DPSeg: Dual-Prompt Cost Volume Learning for Open-Vocabulary Semantic Segmentation¶

Conference: CVPR 2025
arXiv: 2505.11676
Code: None
Area: Segmentation / Multimodal VLM
Keywords: Open-vocabulary segmentation, dual prompts, cost volume, visual prompt, CLIP

TL;DR¶

DPSeg proposes leveraging both text prompts and visual prompts generated by Stable Diffusion to construct a dual-prompt cost volume for open-vocabulary semantic segmentation. Utilizing a multi-scale visual cost volume guided decoder and a two-round inference semantic refinement strategy, the method consistently outperforms existing approaches across five public datasets.

Background & Motivation¶

Background: Open-vocabulary semantic segmentation (OVSS) aims to perform pixel-level classification on images containing categories unseen during training. Current methods primarily leverage the text-image alignment capability of CLIP by computing the cost volume between image patch features and text embeddings.

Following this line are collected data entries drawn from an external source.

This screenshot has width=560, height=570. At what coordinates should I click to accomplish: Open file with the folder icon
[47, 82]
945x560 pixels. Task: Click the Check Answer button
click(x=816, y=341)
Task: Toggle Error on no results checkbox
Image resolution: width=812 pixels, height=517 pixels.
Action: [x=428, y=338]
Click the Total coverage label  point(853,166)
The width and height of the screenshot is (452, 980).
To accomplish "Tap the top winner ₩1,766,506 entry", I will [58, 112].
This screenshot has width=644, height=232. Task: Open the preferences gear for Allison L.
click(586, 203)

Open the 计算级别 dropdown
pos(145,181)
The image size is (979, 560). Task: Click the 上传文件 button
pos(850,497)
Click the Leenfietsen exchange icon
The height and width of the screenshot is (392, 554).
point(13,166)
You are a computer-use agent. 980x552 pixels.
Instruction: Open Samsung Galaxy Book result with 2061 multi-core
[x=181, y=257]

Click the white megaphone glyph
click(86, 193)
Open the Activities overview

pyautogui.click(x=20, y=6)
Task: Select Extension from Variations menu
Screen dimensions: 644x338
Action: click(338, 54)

CAT-Seg and SED are representative works in this direction.

Limitations of Prior Work: (1) Although CLIP aligns image and text modalities during training, a significant modality gap still exists between them, which limits the positioning precision of targets in images when relying solely on text embeddings; (2) Existing methods only use deep, text-aligned features to generate cost volumes, lacking guidance from shallow features, resulting in insufficient detection capabilities for small objects and fine details.

Key Challenge: Texts and images inherently belong to different modalities. Even after large-scale pre-training alignment, their cosine similarity in the embedding space is still significantly lower than intra-modality similarity. This modality gap limits the segmentation accuracy based on text prompts.

Goal: How to bridge the text-image modality gap to improve segmentation accuracy? How to utilize multi-scale features to provide richer spatial-semantic cues?

Key Insight: The authors experimentally found that the similarity between visual prompts (reference images generated from text descriptions using Stable Diffusion) and target images in the CLIP embedding space is significantly higher than that of text prompts (approximately 0.7 vs. 0.3). Cost volumes generated by visual prompts also exhibit clearer semantic boundaries. Therefore, combining text and visual prompts can leverage complementary advantages.

Core Idea: Using Stable Diffusion to generate visual prompts bridges the text-image modality gap; integrating them into a dual-prompt cost volume combined with multi-scale decoding achieves a new SOTA in OVSS.

Method¶

Overall Architecture¶

DPSeg consists of three core modules: (1) Dual-Prompt Cost Volume Generation: Uses text templates to generate text prompt embeddings while utilizing Stable Diffusion to generate corresponding visual prompt images to extract embeddings. The average of the two is used to compute the cost volume with image features; (2) Cost Volume-Guided Decoder: Sequentially upsamples the cost volume while fusing multi-scale features from the image encoder and multi-scale features from the visual prompts at each scale; (3) Semantic-Guided Prompt Refinement: Crops the target regions from the first-round inference segmentation results to serve as the visual prompts for the second round, replacing the Stable Diffusion generated prompts to refine the segmentation.

Key Designs¶

Dual-Prompt Cost Volume Generation:
- Function: Generates a more precise pixel-level semantic similarity map compared to a single text prompt.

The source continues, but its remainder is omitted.